Good News Story

Belarus: Prisoner of Conscience freed

Posted: November 20, 2008

Mutabar Tadzhibaeva
Mutabar Tadzhibaeva, women's human rights defender, was released from prison in Uzbekistan in June 2008.
© Ferghana.Ru

Uzbekistani prisoner of conscience Mutabar Tadzhibaeva was unexpectedly released from prison on June 2, 2008.

Mutabar Tadzhibaeva is a well-known human rights defender.

She is chairwoman of the Fiery Hearts Club human rights organization, a 2005 Nobel Peace Prize Nominee and winner of the 2008 Martin Ennals Award for Human Rights Defenders. She had been sentenced to eight years in prison in 2006.

After her release, the prisoner of conscience was driven to her home and reunited with her family.

Her eldest brother said that his sister looked pale and had lost weight, but that emotionally she was fine.

Tadzhibaeva passed her thanks to organizations, including Amnesty International, which had campaigned for her release.

“I spent 900 days on a ‘torture island’; 700 of those days I spent in solitary confinement,” she revealed.

“I endured only because of the support of people who were concerned about my fate. Only this gave me strength. I want to thank them for not forgetting those nearest and dearest to me - that knowledge helped me remain determined.”

Mutabar Tadzhibaeva was detained on October 7, 2005, as she was about to attend an international conference on human rights defenders in Dublin, Ireland.

She had come under a lot of pressure from the authorities for her human rights activities.

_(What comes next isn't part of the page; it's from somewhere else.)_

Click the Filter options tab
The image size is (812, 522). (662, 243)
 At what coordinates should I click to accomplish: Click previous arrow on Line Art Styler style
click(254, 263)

She had bravely spoken out about the government's crackdown on human rights activities since mass killing in May 2005 in the city of Andizhan.

On March 6, 2007, she was sentenced to eight years' imprisonment, accused of “using funds from Western governments to prepare or distribute materials containing a threat to public order and security”.

Human rights activists have said that her release was the result of international pressure.